2. What we “experience” in our day-to-day dualistic world is always mediated through our 5 senses backed by the mind. But ‘brahman’ is NOT available for perceptual experience nor can It be even ‘thought over’ ot conceptualized (what It is like). In view of the above fact, I suggest a little tweak to the sentence formulated by you. I will emend it as follows, if you do not mind, to make valid:
“You cannot experience Brahman, but “what IS really present behind” everything you experience, is Brahman”
The word ‘experience’ – from the verb ‘to experience’, is not univocal: it has different connotations or applications. So, the answer to 2 has to be in the negative.
A different thing is saying that you or I, or the world, is Brahman – since Brahman is the only reality (there is no other).
Thus, it cannot be said that I, or anyone, experiences (can experience), or knows (can know), Brahman.
Ramesam and Martin,
Thanks for the replies. About 2, if it is not Brahman we experience (in every experience), what is it? Alternately: If there is only Brahman, how can we ever NOT experience Brahman? The experiencer-experiencing-experienced may be mithya, but the true ‘identity’ of mithya is Brahman, right? What am I missing?
Thanks Rick.
What you raise are very reasonable and logical questions.

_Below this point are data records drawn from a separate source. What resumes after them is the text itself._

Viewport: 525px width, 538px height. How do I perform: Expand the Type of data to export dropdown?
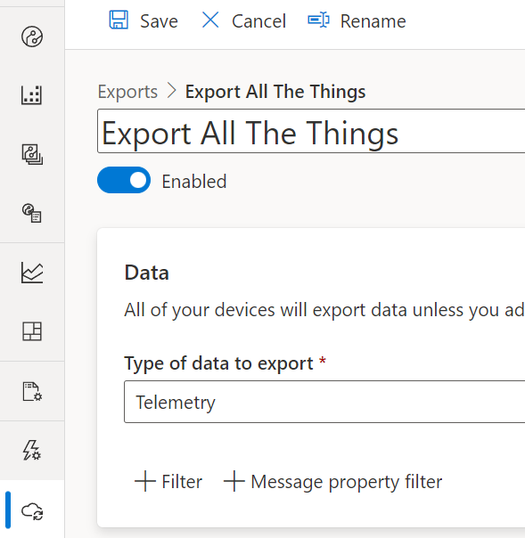coord(324,402)
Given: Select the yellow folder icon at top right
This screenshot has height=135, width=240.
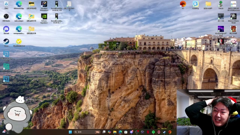Looking at the screenshot, I should (208, 5).
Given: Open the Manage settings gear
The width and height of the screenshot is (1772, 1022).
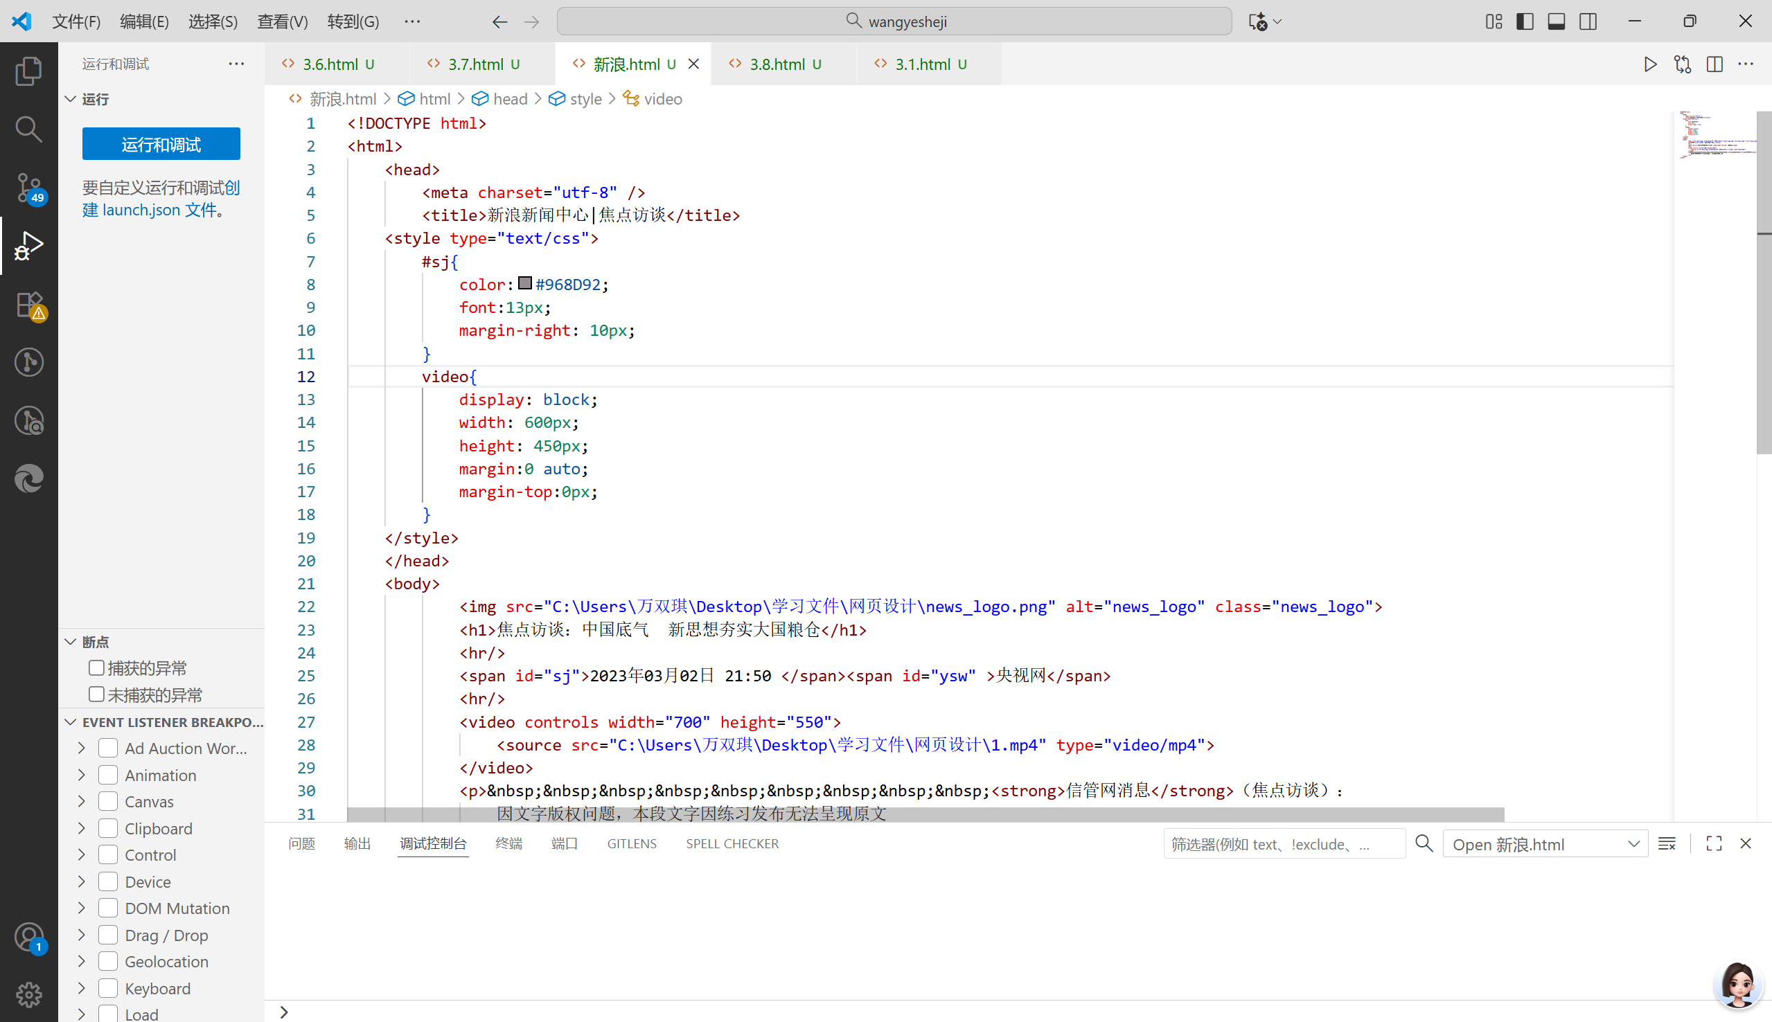Looking at the screenshot, I should tap(29, 994).
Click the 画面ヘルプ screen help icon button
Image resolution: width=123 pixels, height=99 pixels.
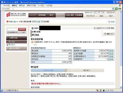click(109, 34)
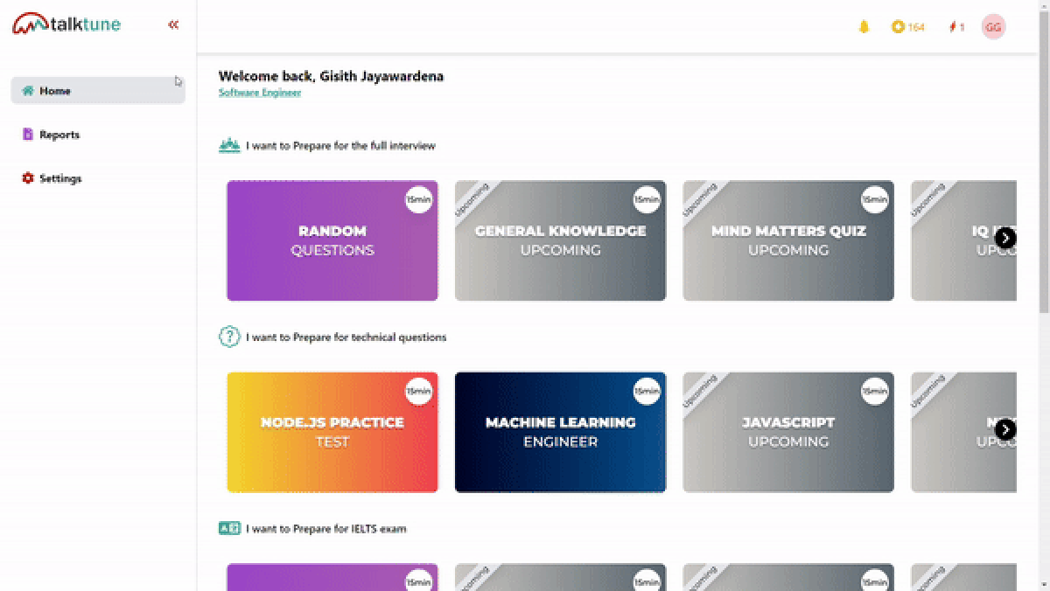1050x591 pixels.
Task: Open the notification bell
Action: [864, 27]
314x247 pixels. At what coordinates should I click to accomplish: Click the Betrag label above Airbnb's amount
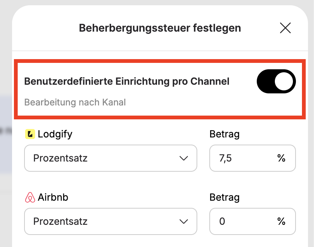click(x=224, y=198)
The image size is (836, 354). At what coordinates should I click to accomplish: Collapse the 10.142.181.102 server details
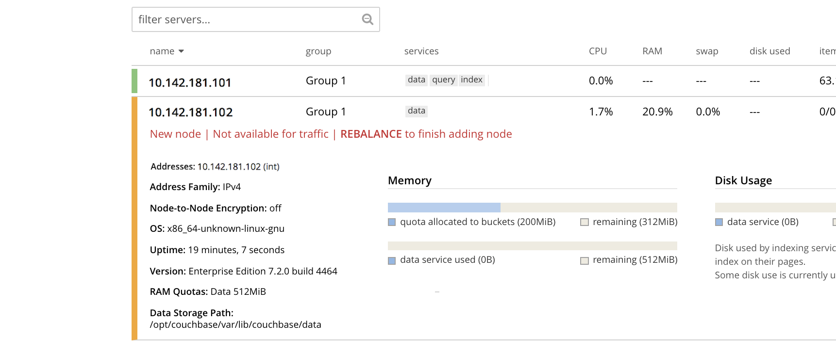[190, 113]
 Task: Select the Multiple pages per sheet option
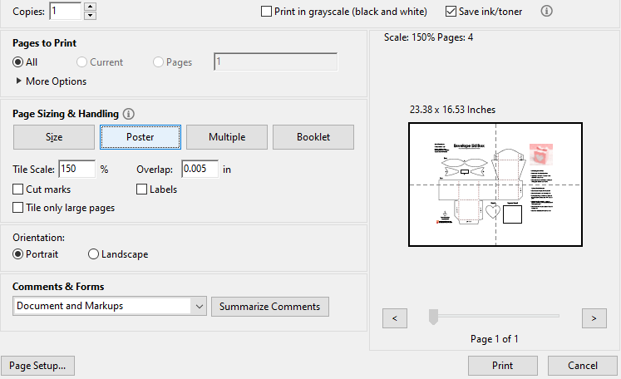(227, 136)
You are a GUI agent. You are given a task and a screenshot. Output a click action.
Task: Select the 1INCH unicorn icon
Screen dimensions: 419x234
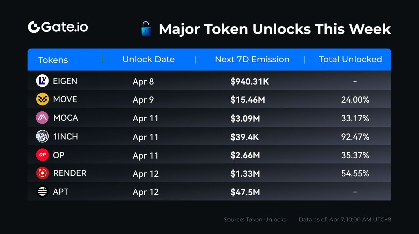coord(42,136)
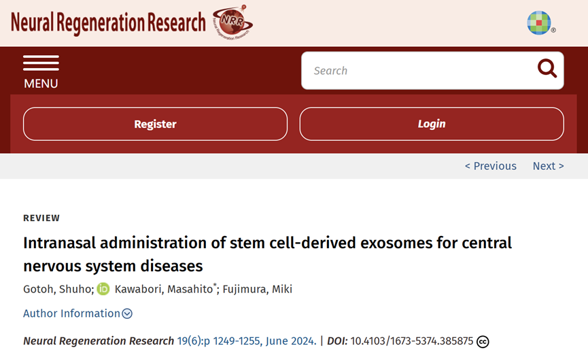
Task: Open the 19(6):p 1249-1255, June 2024 issue link
Action: click(246, 341)
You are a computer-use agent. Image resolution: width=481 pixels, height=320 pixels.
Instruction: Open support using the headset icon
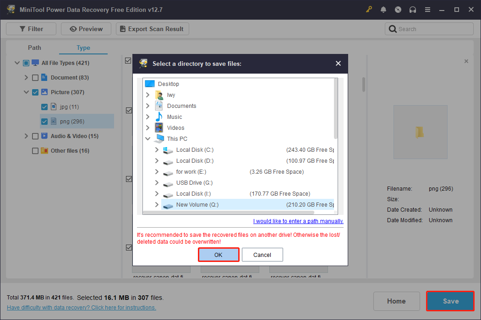pos(413,9)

The answers, however, depend on what sort of “Teaching Model” one adopts in imparting the Advaita message.
I recently posted an article which deals precisely with this topic.
Please take a look here:
https://www.advaita-vision.org/ignorance-goes-but-maya-remains-revisited/
The take home message is summed up in the sentence (pl see the article): “The appearance of the world is a distortion and aberration due to the inadequate and limited perceptual apparatus we are endowed with as a ‘finite’ cognizer! It is not that “a world,” filled with multiple objects is sitting out there for us to see; nor is there a defect in the cognizer per se.”
[“for us to see” in the sentence above may be read as “for us to experience” to match with your question.]
The same and related issues are discussed in greater detail in the current ongoing Series, “adhyAropa to adhiSThAna.” Please take a peek, if you have the patience and time.
regards,
Ramesam, thank you for the response. 🙂
Donald Hoffman would agree with “The appearance of the world is a distortion and aberration due to the inadequate and limited perceptual apparatus we are endowed with as a ‘finite’ cognizer!“ (I realize the contexts are very different.)
I read the Maya text and will now start on the “adhyAropa to adhiSThAna” series.
Rick
Aside:
The more you say or think about Brahman, the higher your potential for confusion. It’s ultimately unfathomable, an Advaitin koan. And yet to not say/think anything about paramartha satyam limits the exploration of reality to vyavahara satyam. What’s a poor Advaita teacher or student to do?